At the meeting at the Baxter Hood Center in Rock Hill, council members listened to several studies involving the potential construction of an extension to Dave Lyle Boulevard.
The extension would provide a link between Interstate 77 and U.S. 521 as an alternate route south of Charlotte.
Lancaster County and York County each contributed $75,000 to the study, which examined land and economic impacts of the proposed 9-mile road.
The presentation included findings about the economic impact from the University of South Carolina’s Moore School of Business and a land-use evaluation conducted by Clemson University.
“This was all something that was proposed years and years and years ago, but we wanted to do some new studies,” said Lancaster County Administrator Steve Willis. “We didn’t want it where a developer does the study. We wanted an independent study.”
Based on a cost-estimate study, York County would be responsible for a 5.2-mile stretch of the road, which would cost around $93.7 million. Lancaster County would be responsible for 3.8 miles of the road at a cost of more than $71 million. The total cost would be $165 million.
“We wanted to find the efficacy or the economic impact of this extension,” said Fred Thomas, Lancaster County Council chairman.
Thomas said the next step is for Lancaster County Council to consider a joint application with York County Council for project funding through the State Infrastructure Bank.
If both councils pass resolutions, they will submit that application to the State Infrastructure Bank. This bank is used for projects that require funding of $100 million or more.
“It may be a matter of us just getting in line,” Thomas said. “The fiscal impact of doing the application is zero. That’s why we’re attempting to move forward with this.”
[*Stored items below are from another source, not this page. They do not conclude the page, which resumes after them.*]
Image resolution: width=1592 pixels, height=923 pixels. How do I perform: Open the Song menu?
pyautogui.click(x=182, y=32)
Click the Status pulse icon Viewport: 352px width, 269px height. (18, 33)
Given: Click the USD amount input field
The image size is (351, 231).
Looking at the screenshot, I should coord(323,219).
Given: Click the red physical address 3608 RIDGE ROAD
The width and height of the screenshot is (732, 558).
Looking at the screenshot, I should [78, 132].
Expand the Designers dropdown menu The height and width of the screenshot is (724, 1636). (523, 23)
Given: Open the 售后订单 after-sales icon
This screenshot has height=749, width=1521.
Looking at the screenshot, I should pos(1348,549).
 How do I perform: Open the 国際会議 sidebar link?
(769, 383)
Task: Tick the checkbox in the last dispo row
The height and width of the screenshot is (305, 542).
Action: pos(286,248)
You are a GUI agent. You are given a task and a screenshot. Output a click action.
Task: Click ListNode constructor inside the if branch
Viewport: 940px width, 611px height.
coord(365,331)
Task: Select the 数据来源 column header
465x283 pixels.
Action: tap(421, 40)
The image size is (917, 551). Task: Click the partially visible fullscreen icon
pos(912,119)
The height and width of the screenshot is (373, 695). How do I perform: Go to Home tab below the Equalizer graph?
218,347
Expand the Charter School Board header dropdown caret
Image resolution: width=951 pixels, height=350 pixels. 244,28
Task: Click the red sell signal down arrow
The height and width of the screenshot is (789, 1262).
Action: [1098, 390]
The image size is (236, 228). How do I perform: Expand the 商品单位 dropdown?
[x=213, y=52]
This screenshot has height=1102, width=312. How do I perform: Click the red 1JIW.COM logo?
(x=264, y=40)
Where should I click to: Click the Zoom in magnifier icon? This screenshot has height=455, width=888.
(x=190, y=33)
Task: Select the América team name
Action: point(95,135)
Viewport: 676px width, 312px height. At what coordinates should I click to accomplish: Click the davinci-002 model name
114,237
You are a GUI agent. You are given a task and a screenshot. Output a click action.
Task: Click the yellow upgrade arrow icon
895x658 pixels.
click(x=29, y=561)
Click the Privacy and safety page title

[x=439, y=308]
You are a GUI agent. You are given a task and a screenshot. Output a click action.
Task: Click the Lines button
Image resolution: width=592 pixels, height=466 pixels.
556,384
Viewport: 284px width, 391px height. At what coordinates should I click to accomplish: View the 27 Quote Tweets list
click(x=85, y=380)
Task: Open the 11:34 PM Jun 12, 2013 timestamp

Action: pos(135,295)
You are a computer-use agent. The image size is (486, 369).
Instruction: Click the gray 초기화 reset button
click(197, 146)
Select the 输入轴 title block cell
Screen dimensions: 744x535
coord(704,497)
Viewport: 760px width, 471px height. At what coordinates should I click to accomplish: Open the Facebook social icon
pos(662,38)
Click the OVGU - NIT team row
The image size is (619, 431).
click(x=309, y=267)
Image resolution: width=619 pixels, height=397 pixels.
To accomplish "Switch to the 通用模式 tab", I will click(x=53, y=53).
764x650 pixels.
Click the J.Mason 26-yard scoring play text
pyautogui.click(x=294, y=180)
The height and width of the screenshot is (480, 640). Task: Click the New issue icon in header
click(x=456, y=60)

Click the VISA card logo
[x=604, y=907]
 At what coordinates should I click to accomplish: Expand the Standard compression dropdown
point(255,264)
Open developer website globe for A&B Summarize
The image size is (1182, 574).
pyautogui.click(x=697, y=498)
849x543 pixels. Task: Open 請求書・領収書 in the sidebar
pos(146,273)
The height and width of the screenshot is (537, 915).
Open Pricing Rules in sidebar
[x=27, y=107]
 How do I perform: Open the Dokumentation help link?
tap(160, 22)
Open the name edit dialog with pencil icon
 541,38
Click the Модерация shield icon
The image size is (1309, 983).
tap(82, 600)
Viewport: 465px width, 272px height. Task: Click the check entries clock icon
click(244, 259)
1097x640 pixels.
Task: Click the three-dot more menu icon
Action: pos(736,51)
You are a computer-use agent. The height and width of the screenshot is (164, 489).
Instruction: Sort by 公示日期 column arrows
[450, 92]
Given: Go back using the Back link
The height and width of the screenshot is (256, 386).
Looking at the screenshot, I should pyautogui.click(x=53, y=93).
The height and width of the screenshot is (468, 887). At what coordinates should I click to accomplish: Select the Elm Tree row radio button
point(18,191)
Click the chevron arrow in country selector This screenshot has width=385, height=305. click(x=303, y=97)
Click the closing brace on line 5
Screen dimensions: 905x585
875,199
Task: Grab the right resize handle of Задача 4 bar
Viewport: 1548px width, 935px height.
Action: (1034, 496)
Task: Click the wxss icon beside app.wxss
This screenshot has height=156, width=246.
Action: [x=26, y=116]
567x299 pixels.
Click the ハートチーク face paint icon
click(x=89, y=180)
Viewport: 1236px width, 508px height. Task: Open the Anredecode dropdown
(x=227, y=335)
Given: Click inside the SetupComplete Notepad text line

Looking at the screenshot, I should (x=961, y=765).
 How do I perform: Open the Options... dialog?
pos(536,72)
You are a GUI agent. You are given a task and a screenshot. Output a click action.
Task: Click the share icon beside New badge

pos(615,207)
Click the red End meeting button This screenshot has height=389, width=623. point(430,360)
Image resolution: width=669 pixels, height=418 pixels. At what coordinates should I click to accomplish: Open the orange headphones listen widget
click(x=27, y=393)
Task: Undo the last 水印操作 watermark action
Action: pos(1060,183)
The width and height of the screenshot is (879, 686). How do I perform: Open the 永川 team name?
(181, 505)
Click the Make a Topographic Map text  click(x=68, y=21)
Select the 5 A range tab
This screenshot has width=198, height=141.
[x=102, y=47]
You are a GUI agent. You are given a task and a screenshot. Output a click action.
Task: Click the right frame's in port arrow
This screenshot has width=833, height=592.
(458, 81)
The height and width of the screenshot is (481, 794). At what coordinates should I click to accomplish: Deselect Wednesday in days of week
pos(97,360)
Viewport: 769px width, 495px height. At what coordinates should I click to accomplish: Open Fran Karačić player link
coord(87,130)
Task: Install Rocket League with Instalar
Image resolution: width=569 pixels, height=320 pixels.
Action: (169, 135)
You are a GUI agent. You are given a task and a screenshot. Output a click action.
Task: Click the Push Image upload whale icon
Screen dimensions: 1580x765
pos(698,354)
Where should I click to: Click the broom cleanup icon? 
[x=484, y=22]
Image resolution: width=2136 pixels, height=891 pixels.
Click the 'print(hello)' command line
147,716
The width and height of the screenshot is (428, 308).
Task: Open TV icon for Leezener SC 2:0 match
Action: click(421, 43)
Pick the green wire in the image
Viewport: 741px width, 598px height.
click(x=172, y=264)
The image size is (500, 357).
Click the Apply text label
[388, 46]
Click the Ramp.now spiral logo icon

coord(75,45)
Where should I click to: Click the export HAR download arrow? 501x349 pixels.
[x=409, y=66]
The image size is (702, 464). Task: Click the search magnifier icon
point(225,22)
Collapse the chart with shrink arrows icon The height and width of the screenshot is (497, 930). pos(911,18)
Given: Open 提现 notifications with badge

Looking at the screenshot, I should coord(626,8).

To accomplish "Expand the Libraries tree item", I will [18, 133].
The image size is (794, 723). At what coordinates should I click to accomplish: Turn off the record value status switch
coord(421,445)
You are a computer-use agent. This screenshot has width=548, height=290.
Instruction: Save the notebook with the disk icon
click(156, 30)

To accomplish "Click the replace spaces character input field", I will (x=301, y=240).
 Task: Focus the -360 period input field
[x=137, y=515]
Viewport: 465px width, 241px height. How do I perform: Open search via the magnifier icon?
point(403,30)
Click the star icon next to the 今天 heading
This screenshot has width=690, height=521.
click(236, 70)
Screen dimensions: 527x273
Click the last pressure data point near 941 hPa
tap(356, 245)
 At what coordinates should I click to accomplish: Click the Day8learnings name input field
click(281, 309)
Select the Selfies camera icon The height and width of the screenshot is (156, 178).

Both Willis and Thomas agree that even if an application is made, funding will still be a sticky point. With a projected cost of more than $160 million, and dwindling state funds, there will most likely be more discussion about the project.
“Nobody has the money yet for something like this, but by putting our name in the pot, maybe in three to four years, it could work and the council could decide then,” Willis said.
Thomas said Lancaster County’s recent classification as the third-fastest growing county in the state could potentially help with receiving funding for the extension.
“We were third, York was first. We’re the fastest-growing part of the state. Columbia understands this, DOT (the state Department of Transportation) knows this, the Commerce Department is aware of this, and I think it could have an effect on when money is allocated,” Thomas said.
Thomas has heard from several residents who wondered why council would consider the extension, especially if it comes at the expense of proposed widenings for S.C. 160 or S.C. 5.
He said the Dave Lyle Boulevard project would use money funded through the State Infrastructure Bank, a separate fund than the one that could be used for the widening projects.
“I agree with residents that Highway 5 is treacherous and we lose lots of lives there, and that something needs to be done about both roads,” Thomas said. “The monies to do either of the projects are in separate pots.”